Los libros II («El origen de las ideas»> y III («El lenguaje») remachan, sin novedades esenciales, los conceptos ya señalados. En cambio, es in­teresante el IV («El conocimiento»). Para Leibniz, todo el proceso de la vida espi­ritual se desarrolla en el seno del espíritu individual (v. Monadología); por esto no se puede esperar de él una verdadera y propia gnoseología, sino más bien una teo­ría de la verdad. «Conocimiento» es, en ge­neral, cualquier representación, sensible o intelectual (idea); pero, en sentido estricto, o sea, en el de «conocimiento verdadero», es la percepción, no siempre, por lo demás, clara y distinta, de la relación entre dos ideas o proposiciones.

Las verdades se di­viden en «primitivas» o inmediatas (intui­tivas) y «derivativas» (discursivas), que se deducen de las primitivas mediante pasajes intermedios también inmediatos.

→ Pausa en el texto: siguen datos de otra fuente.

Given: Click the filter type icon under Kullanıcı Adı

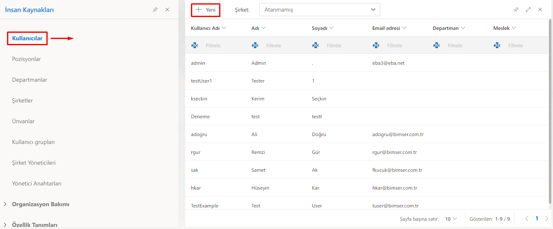Looking at the screenshot, I should (x=195, y=46).
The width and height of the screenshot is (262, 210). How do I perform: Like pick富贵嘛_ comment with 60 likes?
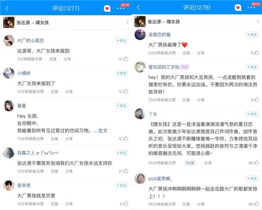pyautogui.click(x=256, y=204)
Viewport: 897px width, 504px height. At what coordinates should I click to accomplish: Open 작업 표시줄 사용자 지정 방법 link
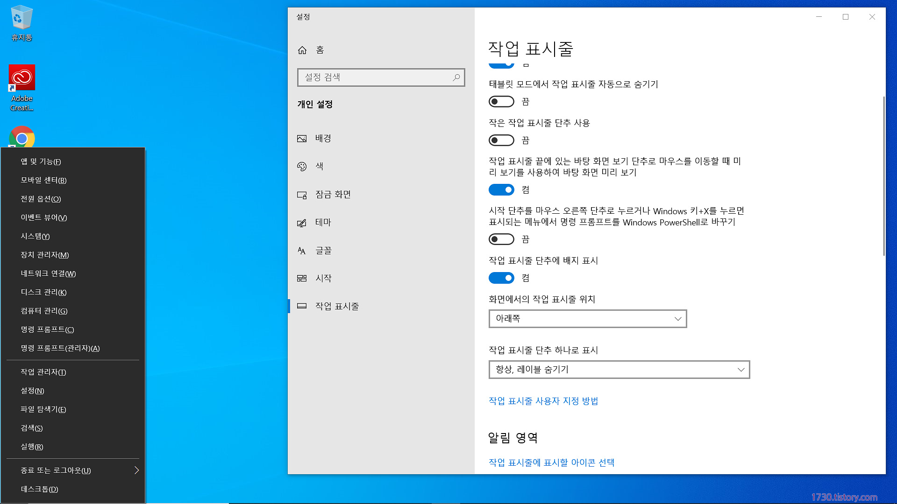click(x=543, y=401)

Tanto las unas como las otras pueden ser «de razón» o «de hecho». Las primeras son aquellas en que la noción del predicado está ya conte­nida en la del sujeto (por ejemplo, A es A), o sea, las verdades idénticas — ya primiti­vas, ya derivadas—, que se pueden con­vertir en otras semejantes reduciéndolas, como en las demostraciones matemáticas, a axiomas y definiciones.

Las otras son aque­llas en las que no se percibe, por lo menos explícitamente, la conexión necesaria entre sujeto y predicado. Entre éstas está la in­tuición de la existencia individual. Junto a éstas, Leibniz, adelantándose a las investi­gaciones más vivas y actuales de la lógica contemporánea, pone las opiniones, esto es, las probabilidades, y lamenta, como grave defecto de la lógica tradicional,-la falta de un cálculo de probabilidades (del cual él, continuando las investigaciones de Pascal y de Fermat, fue uno de los fundadores).

Éstas son las ideas fundamentales de la obra, cuya exposición está continuamente interrumpida por observaciones y atisbos de teorías, y una riquísima colección de noticias y citas, que nos ofrecen un cuadro completo de la cultura de principios del siglo XVIII, y hacen que la obra sea, no sólo interesante por la originalidad y pro­fundidad de sus tesis filosóficas, sino tam­bién preciosa desde el punto de vista de la historia de la cultura. [Trad. de Patricio de Azcárate en Obras, tomo III, bajo el título Nuevo ensayo sobre el entendimiento humano (Madrid, 1878)].